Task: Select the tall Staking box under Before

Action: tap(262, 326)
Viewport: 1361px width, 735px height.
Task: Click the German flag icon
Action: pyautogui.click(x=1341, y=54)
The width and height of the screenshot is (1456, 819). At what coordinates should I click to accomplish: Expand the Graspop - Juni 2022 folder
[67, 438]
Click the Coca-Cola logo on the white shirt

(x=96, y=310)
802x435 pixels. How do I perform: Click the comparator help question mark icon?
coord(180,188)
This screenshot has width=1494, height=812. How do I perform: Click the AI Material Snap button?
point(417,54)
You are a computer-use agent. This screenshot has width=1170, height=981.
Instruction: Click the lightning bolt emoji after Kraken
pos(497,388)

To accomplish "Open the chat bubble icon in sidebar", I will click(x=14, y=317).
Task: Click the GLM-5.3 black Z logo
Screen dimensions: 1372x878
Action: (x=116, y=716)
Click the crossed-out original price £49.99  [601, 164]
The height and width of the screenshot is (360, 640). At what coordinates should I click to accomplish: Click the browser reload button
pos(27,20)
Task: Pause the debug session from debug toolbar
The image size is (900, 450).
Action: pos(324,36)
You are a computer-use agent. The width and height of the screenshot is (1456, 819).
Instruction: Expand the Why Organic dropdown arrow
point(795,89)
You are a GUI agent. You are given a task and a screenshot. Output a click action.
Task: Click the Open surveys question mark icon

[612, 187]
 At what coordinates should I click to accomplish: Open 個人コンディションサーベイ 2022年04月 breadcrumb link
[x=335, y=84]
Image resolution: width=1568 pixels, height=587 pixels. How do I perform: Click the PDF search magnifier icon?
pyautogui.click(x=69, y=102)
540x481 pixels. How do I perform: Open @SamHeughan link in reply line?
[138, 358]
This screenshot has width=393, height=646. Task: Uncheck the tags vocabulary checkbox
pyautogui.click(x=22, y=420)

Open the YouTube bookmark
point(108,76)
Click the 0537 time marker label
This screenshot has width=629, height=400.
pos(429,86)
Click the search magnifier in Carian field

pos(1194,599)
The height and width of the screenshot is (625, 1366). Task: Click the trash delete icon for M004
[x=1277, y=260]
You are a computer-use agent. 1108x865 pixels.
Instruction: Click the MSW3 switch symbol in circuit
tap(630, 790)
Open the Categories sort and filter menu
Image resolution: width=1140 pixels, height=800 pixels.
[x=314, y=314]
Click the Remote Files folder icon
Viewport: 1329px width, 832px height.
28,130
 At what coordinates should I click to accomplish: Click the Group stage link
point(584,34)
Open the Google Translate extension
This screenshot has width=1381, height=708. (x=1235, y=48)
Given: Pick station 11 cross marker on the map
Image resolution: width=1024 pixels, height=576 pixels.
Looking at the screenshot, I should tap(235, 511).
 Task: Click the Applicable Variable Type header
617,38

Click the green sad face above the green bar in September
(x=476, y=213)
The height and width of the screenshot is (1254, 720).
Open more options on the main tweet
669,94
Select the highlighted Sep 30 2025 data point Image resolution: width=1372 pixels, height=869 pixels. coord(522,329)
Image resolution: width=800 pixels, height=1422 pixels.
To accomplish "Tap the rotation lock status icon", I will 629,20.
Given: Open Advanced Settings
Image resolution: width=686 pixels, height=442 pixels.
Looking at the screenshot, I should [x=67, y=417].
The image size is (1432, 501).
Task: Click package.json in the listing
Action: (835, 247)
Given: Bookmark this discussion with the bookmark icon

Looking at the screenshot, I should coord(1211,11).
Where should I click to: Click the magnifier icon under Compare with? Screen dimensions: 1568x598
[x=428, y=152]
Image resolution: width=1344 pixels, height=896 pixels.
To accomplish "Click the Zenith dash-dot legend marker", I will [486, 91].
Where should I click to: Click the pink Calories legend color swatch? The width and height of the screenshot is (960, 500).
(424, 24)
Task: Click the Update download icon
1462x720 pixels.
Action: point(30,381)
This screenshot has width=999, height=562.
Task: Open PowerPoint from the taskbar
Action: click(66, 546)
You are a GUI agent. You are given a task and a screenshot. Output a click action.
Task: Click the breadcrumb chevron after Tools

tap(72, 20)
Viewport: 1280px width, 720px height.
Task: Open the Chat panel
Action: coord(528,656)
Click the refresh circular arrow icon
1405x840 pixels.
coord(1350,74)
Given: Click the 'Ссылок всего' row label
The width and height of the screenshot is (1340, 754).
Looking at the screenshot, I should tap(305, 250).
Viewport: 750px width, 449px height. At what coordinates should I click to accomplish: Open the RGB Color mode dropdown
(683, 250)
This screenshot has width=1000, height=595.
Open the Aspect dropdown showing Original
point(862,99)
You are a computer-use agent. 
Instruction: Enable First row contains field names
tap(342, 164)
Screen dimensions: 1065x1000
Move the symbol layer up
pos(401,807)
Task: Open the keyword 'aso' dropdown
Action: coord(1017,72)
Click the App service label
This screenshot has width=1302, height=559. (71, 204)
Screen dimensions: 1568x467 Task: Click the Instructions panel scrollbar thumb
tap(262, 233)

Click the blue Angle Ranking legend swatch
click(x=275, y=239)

═══

#### [TASK TO CARRY OUT]
Edit the data above so that "Coca-Cola" becomes "Pepsi", and leave every other part unchanged.

#### [EXERCISE RESPONSE]
Task: Select the tall Staking box under Before

Action: tap(262, 326)
Viewport: 1361px width, 735px height.
Task: Click the German flag icon
Action: pyautogui.click(x=1341, y=54)
The width and height of the screenshot is (1456, 819). At what coordinates should I click to accomplish: Expand the Graspop - Juni 2022 folder
[67, 438]
Click the Pepsi logo on the white shirt

(x=96, y=310)
802x435 pixels. How do I perform: Click the comparator help question mark icon?
coord(180,188)
This screenshot has width=1494, height=812. How do I perform: Click the AI Material Snap button?
point(417,54)
You are a computer-use agent. This screenshot has width=1170, height=981.
Instruction: Click the lightning bolt emoji after Kraken
pos(497,388)

To accomplish "Open the chat bubble icon in sidebar", I will click(x=14, y=317).
Task: Click the GLM-5.3 black Z logo
Screen dimensions: 1372x878
Action: (x=116, y=716)
Click the crossed-out original price £49.99  [601, 164]
The height and width of the screenshot is (360, 640). At what coordinates should I click to accomplish: Click the browser reload button
pos(27,20)
Task: Pause the debug session from debug toolbar
The image size is (900, 450).
Action: pos(324,36)
You are a computer-use agent. The width and height of the screenshot is (1456, 819).
Instruction: Expand the Why Organic dropdown arrow
point(795,89)
You are a GUI agent. You are given a task and a screenshot. Output a click action.
Task: Click the Open surveys question mark icon

[612, 187]
 At what coordinates should I click to accomplish: Open 個人コンディションサーベイ 2022年04月 breadcrumb link
[x=335, y=84]
Image resolution: width=1568 pixels, height=587 pixels. How do I perform: Click the PDF search magnifier icon?
pyautogui.click(x=69, y=102)
540x481 pixels. How do I perform: Open @SamHeughan link in reply line?
[138, 358]
This screenshot has width=393, height=646. Task: Uncheck the tags vocabulary checkbox
pyautogui.click(x=22, y=420)

Open the YouTube bookmark
point(108,76)
Click the 0537 time marker label
This screenshot has width=629, height=400.
pos(429,86)
Click the search magnifier in Carian field

pos(1194,599)
The height and width of the screenshot is (625, 1366). Task: Click the trash delete icon for M004
[x=1277, y=260]
You are a computer-use agent. 1108x865 pixels.
Instruction: Click the MSW3 switch symbol in circuit
tap(630, 790)
Open the Categories sort and filter menu
Image resolution: width=1140 pixels, height=800 pixels.
[x=314, y=314]
Click the Remote Files folder icon
Viewport: 1329px width, 832px height.
28,130
 At what coordinates should I click to accomplish: Click the Group stage link
point(584,34)
Open the Google Translate extension
This screenshot has width=1381, height=708. (x=1235, y=48)
Given: Pick station 11 cross marker on the map
Image resolution: width=1024 pixels, height=576 pixels.
Looking at the screenshot, I should tap(235, 511).
 Task: Click the Applicable Variable Type header
617,38

Click the green sad face above the green bar in September
(x=476, y=213)
The height and width of the screenshot is (1254, 720).
Open more options on the main tweet
669,94
Select the highlighted Sep 30 2025 data point Image resolution: width=1372 pixels, height=869 pixels. coord(522,329)
Image resolution: width=800 pixels, height=1422 pixels.
To accomplish "Tap the rotation lock status icon", I will 629,20.
Given: Open Advanced Settings
Image resolution: width=686 pixels, height=442 pixels.
Looking at the screenshot, I should [x=67, y=417].
The image size is (1432, 501).
Task: Click package.json in the listing
Action: (835, 247)
Given: Bookmark this discussion with the bookmark icon

Looking at the screenshot, I should coord(1211,11).
Where should I click to: Click the magnifier icon under Compare with? Screen dimensions: 1568x598
[x=428, y=152]
Image resolution: width=1344 pixels, height=896 pixels.
To accomplish "Click the Zenith dash-dot legend marker", I will [486, 91].
Where should I click to: Click the pink Calories legend color swatch? The width and height of the screenshot is (960, 500).
(424, 24)
Task: Click the Update download icon
1462x720 pixels.
Action: point(30,381)
This screenshot has width=999, height=562.
Task: Open PowerPoint from the taskbar
Action: click(66, 546)
You are a GUI agent. You are given a task and a screenshot. Output a click action.
Task: Click the breadcrumb chevron after Tools

tap(72, 20)
Viewport: 1280px width, 720px height.
Task: Open the Chat panel
Action: coord(528,656)
Click the refresh circular arrow icon
1405x840 pixels.
coord(1350,74)
Given: Click the 'Ссылок всего' row label
The width and height of the screenshot is (1340, 754).
Looking at the screenshot, I should tap(305, 250).
Viewport: 750px width, 449px height. At what coordinates should I click to accomplish: Open the RGB Color mode dropdown
(683, 250)
This screenshot has width=1000, height=595.
Open the Aspect dropdown showing Original
point(862,99)
You are a computer-use agent. 
Instruction: Enable First row contains field names
tap(342, 164)
Screen dimensions: 1065x1000
Move the symbol layer up
pos(401,807)
Task: Open the keyword 'aso' dropdown
Action: coord(1017,72)
Click the App service label
This screenshot has width=1302, height=559. (71, 204)
Screen dimensions: 1568x467 Task: Click the Instructions panel scrollbar thumb
tap(262, 233)

Click the blue Angle Ranking legend swatch
click(x=275, y=239)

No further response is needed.